WORK TO COMPLETE:
Copy out exactly the lines from the line containing "Rotate the passport image clockwise" to the end of the listing.
[[ MATERIALS PROVIDED, beginning ]]
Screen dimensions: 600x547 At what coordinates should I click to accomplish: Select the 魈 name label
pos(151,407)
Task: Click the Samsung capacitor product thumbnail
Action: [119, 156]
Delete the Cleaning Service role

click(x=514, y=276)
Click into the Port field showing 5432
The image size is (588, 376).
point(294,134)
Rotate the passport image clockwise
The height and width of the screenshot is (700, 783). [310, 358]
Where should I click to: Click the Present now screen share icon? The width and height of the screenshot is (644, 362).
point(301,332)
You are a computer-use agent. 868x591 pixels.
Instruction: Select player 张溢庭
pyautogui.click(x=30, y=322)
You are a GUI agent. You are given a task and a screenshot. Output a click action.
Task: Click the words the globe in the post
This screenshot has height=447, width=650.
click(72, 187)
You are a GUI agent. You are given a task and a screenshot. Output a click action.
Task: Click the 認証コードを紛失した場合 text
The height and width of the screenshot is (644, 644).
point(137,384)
[[ MATERIALS PROVIDED, end ]]
WORKED SOLUTION:
Rotate the passport image clockwise
The height and width of the screenshot is (700, 783). [310, 358]
Where should I click to: Click the Present now screen share icon? The width and height of the screenshot is (644, 362).
point(301,332)
You are a computer-use agent. 868x591 pixels.
Instruction: Select player 张溢庭
pyautogui.click(x=30, y=322)
You are a GUI agent. You are given a task and a screenshot. Output a click action.
Task: Click the words the globe in the post
This screenshot has height=447, width=650.
click(72, 187)
You are a GUI agent. You are given a task and a screenshot. Output a click action.
Task: Click the 認証コードを紛失した場合 text
The height and width of the screenshot is (644, 644).
point(137,384)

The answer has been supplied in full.